In return, Greece has agreed to another round of wage, pension and job cuts which are designed to see the country's debt drop from the current level of 160 percent of economic output to 120.5 percent by 2020.

Athens will also agree to an unprecedented level of oversight of its economy, including permanent EU monitors in Athens and the creation of a special account that will make sure the international funds are used for debt repayments — until the country changes its constitution to make repayment a priority.

By heading off the immediate threat of a Greek default, the EU has provided a short-term solution to the most pressing threat to the euro zone.

However, Tuesday's agreement does little to address the underlying problem of Greece's shrinking economy and lack of competitiveness.

Read more: Greeks protest austerity measures

Some estimates see another 10 years of recession on top of the five Greece has already suffered as it struggles to rein in its debt.
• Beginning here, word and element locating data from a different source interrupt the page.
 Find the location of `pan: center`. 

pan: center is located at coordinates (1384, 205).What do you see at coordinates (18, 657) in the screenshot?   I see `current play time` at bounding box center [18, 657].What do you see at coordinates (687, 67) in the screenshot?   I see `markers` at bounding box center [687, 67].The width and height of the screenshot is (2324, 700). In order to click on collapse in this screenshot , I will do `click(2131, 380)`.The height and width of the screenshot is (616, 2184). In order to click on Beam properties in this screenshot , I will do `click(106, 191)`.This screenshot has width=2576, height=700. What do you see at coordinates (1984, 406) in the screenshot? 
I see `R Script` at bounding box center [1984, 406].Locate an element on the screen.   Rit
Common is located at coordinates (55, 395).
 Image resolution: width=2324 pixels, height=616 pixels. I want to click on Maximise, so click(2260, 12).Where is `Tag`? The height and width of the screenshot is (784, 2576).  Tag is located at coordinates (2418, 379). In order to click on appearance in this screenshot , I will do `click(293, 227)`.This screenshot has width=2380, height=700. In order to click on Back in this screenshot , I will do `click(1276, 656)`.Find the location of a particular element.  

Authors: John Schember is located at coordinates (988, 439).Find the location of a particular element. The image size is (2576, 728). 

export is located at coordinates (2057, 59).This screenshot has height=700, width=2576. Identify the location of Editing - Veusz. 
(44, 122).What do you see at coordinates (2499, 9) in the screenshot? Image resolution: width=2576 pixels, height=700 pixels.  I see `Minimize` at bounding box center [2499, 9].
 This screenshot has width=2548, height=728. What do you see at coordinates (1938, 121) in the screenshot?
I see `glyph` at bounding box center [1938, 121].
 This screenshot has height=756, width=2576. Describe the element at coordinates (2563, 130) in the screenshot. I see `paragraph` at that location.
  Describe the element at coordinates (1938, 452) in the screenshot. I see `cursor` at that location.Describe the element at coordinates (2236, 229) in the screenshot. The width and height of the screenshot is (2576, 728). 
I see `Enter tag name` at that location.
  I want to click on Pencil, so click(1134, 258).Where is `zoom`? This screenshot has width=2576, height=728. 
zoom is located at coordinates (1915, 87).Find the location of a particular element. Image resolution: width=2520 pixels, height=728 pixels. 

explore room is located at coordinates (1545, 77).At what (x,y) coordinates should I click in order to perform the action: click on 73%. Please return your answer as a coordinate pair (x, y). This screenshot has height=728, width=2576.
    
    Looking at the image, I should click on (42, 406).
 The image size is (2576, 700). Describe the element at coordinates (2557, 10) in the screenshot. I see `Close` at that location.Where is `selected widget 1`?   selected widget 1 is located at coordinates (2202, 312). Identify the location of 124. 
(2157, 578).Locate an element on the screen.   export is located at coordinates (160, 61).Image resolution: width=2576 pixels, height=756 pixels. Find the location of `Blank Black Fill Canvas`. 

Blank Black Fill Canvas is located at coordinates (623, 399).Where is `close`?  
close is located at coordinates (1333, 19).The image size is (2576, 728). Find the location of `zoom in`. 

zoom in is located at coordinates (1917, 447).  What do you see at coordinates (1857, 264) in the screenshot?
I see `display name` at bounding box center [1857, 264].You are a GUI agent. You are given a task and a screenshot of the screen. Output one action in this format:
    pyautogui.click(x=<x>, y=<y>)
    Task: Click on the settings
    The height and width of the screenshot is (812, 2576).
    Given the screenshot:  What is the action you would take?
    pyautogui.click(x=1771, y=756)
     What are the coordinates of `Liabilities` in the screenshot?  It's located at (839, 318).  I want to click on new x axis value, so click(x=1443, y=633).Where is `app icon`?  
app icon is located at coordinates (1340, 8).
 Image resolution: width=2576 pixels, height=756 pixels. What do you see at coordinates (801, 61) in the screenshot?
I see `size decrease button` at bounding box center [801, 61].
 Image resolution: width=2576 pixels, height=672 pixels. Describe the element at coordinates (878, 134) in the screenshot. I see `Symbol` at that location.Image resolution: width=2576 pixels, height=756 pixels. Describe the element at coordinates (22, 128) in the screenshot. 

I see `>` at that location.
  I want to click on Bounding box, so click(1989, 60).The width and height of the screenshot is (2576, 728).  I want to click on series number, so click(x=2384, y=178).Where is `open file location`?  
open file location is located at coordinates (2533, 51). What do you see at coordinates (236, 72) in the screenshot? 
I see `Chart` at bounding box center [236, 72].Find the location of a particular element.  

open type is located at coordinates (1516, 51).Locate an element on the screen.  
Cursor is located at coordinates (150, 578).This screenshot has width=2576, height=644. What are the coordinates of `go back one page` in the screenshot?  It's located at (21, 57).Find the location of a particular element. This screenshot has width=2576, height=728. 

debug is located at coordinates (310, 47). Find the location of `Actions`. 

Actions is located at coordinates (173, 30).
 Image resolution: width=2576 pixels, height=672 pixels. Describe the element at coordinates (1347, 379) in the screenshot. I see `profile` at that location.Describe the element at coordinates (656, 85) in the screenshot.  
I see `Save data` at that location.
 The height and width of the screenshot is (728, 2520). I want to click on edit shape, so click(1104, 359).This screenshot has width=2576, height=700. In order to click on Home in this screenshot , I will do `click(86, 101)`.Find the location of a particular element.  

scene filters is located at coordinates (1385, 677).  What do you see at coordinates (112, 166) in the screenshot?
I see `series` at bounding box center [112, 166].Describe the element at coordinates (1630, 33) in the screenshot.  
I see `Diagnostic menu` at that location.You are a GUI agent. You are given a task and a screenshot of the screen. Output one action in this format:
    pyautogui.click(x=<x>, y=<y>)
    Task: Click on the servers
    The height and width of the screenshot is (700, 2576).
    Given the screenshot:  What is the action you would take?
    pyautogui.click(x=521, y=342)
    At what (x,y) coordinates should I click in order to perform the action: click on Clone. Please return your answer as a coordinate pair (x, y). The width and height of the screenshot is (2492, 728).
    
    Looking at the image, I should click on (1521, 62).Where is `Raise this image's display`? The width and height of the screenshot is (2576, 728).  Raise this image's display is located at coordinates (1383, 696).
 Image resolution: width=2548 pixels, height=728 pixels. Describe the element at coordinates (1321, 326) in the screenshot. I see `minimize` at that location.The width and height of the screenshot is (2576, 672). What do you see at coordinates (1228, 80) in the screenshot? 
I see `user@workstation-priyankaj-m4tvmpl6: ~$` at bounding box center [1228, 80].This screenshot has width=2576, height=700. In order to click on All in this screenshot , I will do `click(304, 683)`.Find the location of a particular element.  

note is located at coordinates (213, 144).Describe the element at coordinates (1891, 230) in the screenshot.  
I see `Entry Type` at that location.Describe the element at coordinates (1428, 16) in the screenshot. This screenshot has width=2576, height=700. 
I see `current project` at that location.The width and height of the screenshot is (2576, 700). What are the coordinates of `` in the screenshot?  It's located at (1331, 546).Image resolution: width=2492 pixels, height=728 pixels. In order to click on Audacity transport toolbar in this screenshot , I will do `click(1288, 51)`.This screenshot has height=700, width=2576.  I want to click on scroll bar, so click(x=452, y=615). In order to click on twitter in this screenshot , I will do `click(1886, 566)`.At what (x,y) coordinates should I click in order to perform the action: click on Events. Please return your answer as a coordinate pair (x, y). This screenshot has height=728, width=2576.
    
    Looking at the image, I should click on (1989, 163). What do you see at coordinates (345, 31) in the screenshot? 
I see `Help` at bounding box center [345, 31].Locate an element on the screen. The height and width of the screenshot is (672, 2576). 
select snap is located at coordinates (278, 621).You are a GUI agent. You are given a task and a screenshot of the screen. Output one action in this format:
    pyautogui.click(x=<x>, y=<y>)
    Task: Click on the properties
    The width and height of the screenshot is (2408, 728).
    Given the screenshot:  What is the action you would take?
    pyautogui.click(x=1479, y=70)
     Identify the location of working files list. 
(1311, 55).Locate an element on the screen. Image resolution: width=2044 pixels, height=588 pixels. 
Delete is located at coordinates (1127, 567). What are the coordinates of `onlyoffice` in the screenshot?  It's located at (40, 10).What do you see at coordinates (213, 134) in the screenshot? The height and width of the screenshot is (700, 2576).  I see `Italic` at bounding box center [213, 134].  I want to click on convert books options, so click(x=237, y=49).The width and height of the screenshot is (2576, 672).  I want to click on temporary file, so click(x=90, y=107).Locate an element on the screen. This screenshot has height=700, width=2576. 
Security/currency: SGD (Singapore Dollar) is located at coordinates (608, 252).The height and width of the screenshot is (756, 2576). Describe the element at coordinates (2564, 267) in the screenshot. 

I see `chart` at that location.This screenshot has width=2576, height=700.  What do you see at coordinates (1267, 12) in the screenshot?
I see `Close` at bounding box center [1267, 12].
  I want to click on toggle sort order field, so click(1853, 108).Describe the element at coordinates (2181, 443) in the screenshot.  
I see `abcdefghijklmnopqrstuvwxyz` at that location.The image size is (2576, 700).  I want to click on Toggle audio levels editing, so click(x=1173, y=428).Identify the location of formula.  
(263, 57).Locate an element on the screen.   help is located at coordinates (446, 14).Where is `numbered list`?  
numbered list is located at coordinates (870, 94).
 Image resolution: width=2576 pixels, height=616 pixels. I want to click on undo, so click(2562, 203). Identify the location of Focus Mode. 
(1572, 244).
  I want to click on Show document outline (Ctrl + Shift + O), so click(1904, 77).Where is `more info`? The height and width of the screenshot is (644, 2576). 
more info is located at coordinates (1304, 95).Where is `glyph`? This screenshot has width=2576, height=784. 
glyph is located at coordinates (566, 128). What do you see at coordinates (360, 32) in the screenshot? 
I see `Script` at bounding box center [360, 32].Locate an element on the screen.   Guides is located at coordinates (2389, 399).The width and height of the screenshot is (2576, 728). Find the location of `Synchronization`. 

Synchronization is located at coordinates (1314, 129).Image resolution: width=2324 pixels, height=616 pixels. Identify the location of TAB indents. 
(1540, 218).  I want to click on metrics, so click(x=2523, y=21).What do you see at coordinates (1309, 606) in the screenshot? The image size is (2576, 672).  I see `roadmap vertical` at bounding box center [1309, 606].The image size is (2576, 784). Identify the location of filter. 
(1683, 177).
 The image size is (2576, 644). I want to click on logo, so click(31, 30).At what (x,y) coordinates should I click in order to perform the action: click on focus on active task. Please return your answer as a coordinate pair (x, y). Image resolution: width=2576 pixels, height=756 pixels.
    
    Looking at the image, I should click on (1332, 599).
An internal EU report leaked to journalists in Brussels on Monday painted a gloomy picture that warned more bailouts may be needed unless government reforms start to produce growth.

It's by no means clear whether the Greek people will be ready to accept the prospect of seemingly endless austerity. The anger expressed in the regular riots on the streets of Athens will be tested in elections in April, where parties on the far left and right who oppose the austerity-for-bailout deals are expected to do well.

Meanwhile, Spain, Italy and, in particular, Portugal will be hoping the respite agreed for Greece will boost confidence in the wider euro zone. They will also be fearing that with Greece off the hook for a while, sceptical markets will be looking for a new outlet for their default fears.